### Exercise aim
Look below for the line with "This screenshot has width=956, height=912." and the line with "Open Previous Answers for Part A". Copy exactly those two lines and every line between, but not the pictures.

### Record set
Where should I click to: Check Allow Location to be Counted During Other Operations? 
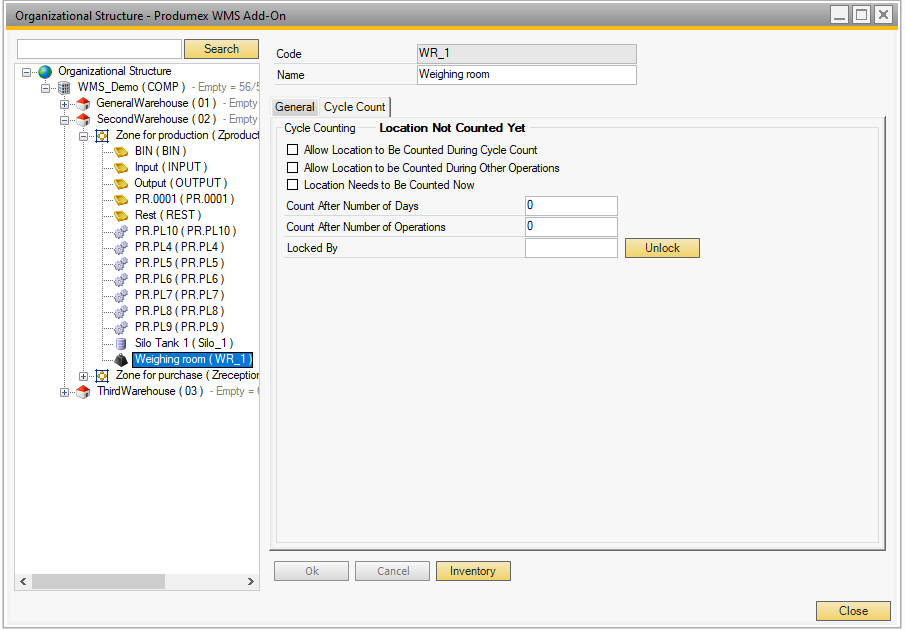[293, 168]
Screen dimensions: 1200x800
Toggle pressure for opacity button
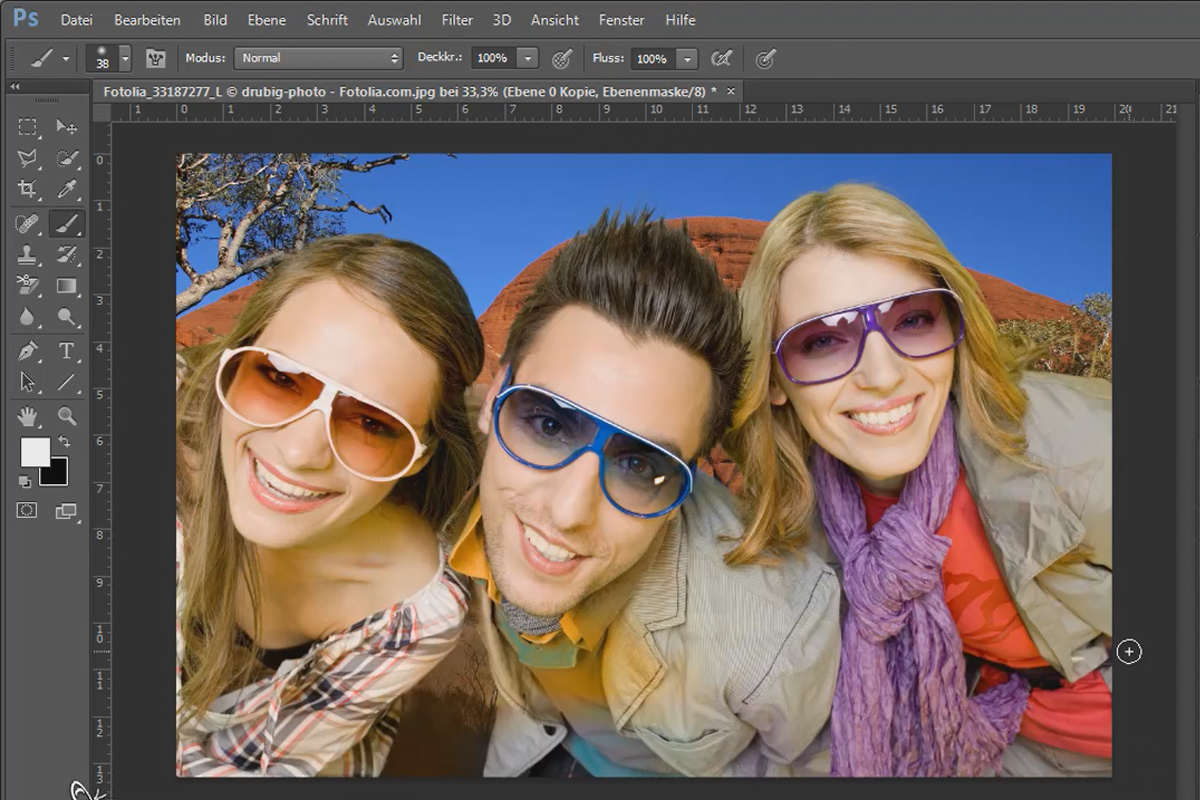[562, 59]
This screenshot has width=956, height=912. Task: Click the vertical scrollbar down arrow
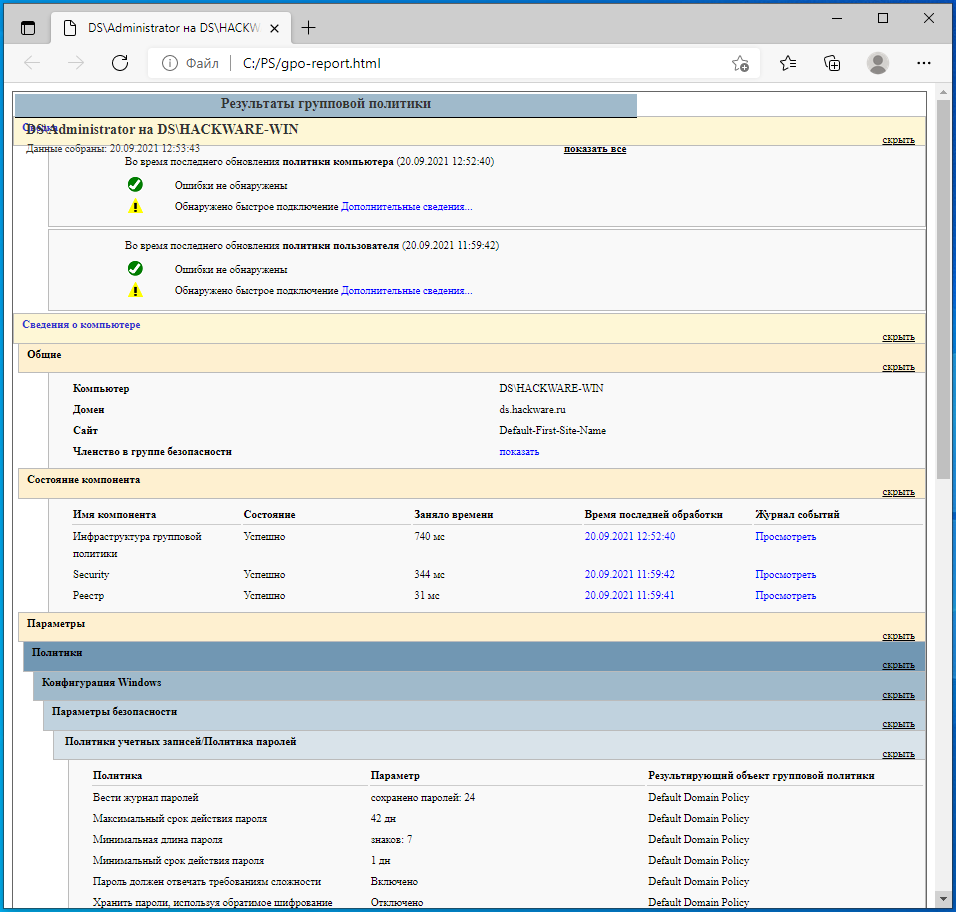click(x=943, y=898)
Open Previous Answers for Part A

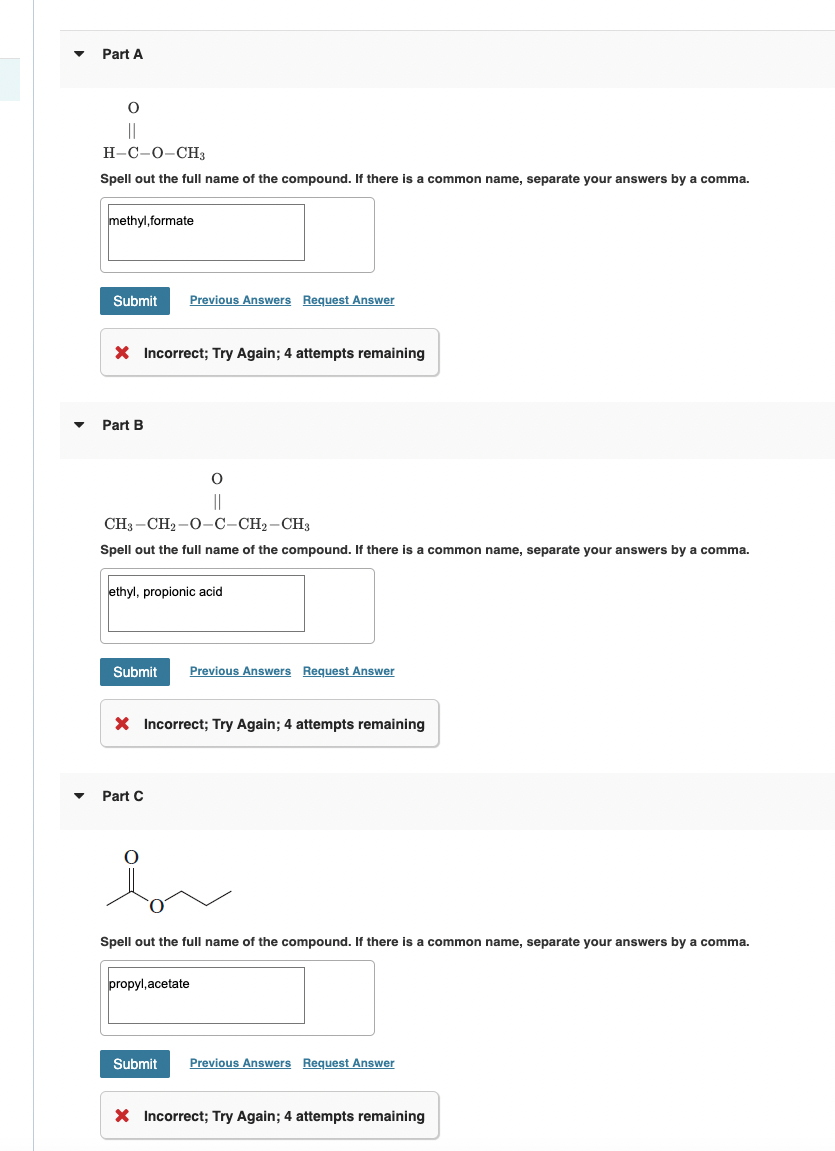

--

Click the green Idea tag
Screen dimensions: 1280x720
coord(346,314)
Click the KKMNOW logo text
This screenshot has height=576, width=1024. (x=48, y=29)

...

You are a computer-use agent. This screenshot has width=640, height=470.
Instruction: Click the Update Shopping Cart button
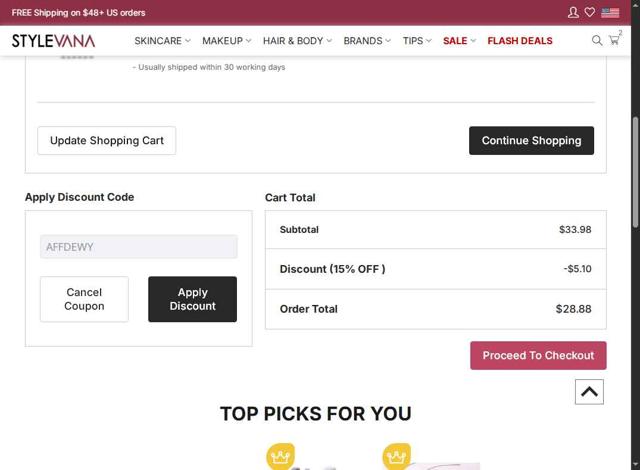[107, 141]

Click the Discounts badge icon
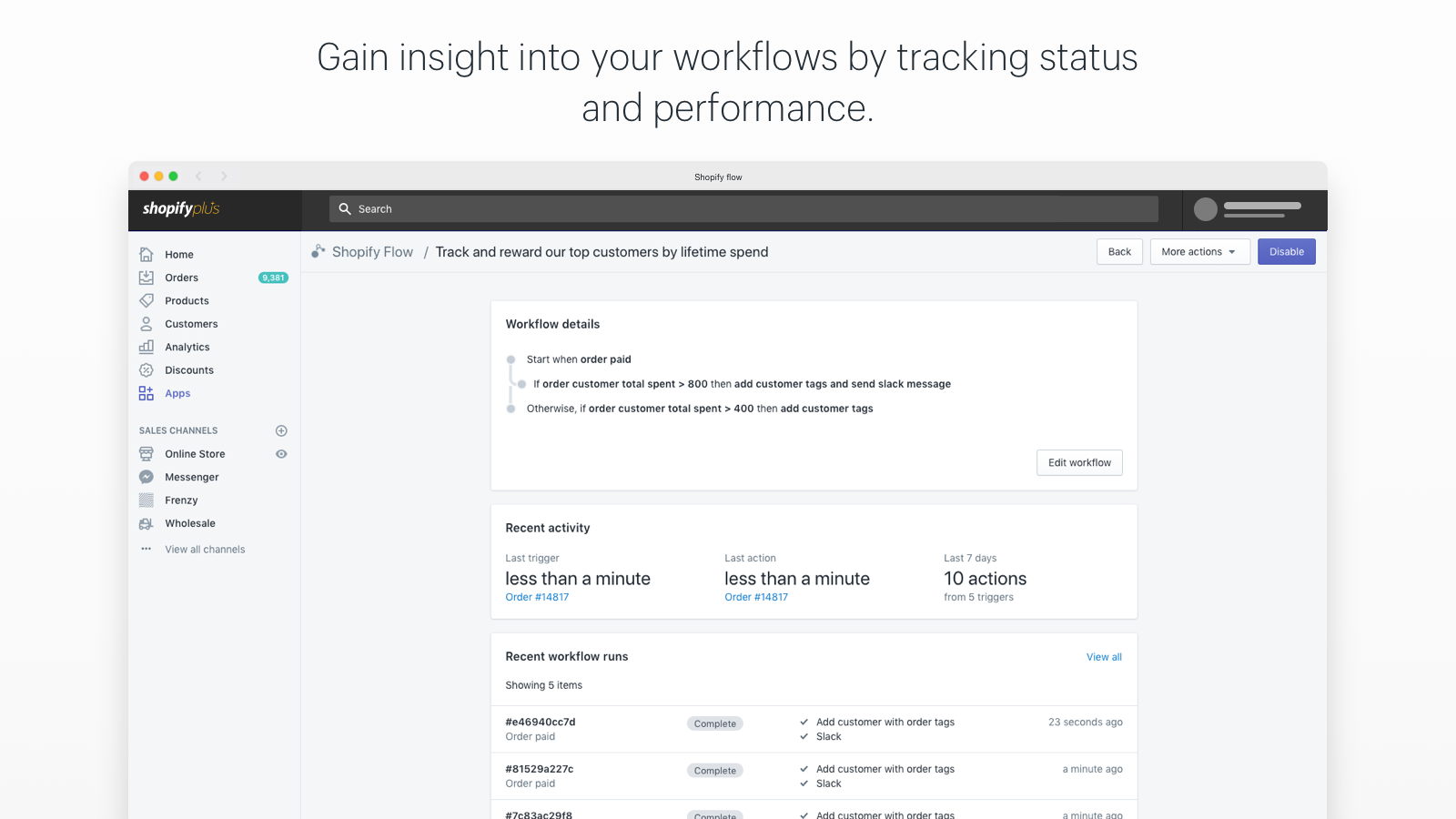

### Solution
This screenshot has width=956, height=912. Task: Click the vertical scrollbar down arrow
click(x=943, y=898)
Open Previous Answers for Part A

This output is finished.